## Exercise goal
Which lines of the records contain the word "above"? Copy each one.

## Data provided
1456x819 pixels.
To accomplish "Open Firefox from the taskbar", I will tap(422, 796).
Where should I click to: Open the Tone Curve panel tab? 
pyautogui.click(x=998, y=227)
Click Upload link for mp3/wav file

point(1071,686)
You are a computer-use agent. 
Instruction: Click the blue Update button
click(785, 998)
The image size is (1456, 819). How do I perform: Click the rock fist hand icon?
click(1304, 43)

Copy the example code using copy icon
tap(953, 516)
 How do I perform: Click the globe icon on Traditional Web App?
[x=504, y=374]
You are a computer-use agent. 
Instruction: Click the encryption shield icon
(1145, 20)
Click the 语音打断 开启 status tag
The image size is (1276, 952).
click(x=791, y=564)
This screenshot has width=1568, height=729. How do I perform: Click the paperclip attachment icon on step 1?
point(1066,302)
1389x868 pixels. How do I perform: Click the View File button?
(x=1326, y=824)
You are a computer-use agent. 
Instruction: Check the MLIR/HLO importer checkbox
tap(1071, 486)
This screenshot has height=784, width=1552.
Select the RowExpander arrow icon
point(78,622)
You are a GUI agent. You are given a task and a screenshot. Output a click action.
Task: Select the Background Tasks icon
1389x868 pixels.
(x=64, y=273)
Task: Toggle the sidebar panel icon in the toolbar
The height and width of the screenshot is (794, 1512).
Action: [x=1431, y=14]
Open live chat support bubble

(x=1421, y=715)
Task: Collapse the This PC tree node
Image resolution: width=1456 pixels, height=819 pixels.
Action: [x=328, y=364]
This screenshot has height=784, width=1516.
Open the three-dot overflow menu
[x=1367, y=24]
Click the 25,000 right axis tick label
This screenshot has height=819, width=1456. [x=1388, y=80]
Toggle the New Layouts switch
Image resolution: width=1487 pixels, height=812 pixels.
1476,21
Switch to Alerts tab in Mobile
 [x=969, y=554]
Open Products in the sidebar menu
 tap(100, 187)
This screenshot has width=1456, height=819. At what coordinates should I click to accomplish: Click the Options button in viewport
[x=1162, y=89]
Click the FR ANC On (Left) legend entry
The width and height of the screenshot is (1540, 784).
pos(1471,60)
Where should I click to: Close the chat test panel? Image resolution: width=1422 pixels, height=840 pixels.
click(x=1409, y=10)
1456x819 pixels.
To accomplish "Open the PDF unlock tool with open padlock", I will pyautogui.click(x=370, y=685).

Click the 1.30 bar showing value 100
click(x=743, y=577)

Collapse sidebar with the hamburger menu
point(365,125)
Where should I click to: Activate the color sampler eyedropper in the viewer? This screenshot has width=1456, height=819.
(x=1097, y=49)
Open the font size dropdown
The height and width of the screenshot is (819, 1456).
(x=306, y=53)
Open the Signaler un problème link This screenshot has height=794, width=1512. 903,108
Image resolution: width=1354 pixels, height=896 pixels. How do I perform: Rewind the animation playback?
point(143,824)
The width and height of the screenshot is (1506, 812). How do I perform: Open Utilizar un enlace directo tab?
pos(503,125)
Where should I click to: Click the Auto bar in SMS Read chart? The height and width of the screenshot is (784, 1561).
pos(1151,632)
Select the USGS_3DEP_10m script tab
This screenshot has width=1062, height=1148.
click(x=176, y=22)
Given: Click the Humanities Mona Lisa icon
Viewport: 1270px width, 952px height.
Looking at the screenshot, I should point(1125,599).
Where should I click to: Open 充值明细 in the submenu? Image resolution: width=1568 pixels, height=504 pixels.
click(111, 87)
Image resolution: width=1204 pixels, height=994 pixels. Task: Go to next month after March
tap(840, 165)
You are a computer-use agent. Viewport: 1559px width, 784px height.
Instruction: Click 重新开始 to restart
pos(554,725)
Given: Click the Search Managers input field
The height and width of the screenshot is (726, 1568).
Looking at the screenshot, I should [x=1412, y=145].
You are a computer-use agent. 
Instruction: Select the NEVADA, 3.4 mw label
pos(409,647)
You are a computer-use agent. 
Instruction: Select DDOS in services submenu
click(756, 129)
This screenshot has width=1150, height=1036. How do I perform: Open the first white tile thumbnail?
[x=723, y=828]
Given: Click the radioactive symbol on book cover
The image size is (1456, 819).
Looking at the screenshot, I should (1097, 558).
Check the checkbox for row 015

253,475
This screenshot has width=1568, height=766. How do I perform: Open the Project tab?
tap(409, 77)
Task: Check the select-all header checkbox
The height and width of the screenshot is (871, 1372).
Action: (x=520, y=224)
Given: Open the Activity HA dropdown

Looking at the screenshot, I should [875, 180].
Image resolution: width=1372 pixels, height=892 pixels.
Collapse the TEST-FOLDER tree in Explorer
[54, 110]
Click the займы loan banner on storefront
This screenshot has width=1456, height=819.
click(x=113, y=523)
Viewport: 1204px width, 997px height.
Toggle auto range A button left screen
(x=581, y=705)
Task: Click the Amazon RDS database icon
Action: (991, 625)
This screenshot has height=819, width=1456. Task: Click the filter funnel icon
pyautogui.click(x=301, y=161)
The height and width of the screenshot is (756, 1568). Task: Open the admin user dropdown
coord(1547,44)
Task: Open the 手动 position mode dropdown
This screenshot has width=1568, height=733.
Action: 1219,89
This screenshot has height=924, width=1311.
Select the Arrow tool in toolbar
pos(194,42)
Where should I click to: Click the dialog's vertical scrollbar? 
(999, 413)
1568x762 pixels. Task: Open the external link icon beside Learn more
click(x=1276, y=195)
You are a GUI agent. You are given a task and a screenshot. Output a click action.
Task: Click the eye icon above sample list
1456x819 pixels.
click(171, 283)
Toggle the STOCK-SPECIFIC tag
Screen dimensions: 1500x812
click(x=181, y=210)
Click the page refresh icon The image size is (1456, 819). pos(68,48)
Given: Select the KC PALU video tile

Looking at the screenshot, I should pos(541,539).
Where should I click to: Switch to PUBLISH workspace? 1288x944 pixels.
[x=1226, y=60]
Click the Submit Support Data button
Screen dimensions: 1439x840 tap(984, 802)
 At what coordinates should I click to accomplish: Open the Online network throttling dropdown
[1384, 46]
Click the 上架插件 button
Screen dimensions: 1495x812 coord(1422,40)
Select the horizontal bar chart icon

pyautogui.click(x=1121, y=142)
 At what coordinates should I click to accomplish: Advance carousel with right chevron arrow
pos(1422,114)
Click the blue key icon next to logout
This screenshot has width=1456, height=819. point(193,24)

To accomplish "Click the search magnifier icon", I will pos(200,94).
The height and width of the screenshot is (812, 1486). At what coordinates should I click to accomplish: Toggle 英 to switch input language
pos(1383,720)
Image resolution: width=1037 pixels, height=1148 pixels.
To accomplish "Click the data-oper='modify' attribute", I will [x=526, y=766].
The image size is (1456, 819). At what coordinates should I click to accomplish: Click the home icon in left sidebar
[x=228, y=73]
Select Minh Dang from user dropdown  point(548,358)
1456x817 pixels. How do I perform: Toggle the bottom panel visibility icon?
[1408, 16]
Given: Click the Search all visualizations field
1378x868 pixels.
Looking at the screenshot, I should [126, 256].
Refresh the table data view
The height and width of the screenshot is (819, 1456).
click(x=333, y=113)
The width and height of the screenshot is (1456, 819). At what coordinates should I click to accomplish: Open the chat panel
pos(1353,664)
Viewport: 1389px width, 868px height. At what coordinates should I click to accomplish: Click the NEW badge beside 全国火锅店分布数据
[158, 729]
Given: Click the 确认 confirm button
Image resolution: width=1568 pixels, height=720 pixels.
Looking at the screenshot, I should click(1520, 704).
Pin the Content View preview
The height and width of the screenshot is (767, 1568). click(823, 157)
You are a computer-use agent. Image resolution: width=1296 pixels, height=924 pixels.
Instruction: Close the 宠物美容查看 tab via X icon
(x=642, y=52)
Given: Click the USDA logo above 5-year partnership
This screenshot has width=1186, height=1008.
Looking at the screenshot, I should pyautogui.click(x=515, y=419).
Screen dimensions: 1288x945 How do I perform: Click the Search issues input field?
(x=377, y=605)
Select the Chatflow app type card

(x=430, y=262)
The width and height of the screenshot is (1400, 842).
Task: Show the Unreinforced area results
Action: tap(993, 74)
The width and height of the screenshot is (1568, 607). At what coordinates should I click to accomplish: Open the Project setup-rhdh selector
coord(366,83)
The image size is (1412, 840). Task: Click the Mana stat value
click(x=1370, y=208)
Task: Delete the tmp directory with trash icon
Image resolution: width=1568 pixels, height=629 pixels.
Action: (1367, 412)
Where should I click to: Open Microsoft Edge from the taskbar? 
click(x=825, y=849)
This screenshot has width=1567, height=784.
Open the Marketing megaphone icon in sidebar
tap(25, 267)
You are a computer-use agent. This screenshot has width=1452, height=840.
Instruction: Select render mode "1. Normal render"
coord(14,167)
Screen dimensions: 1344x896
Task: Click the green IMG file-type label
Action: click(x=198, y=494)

## Response to the exercise
Task: Click the eye icon above sample list
Given: Click the USDA logo above 5-year partnership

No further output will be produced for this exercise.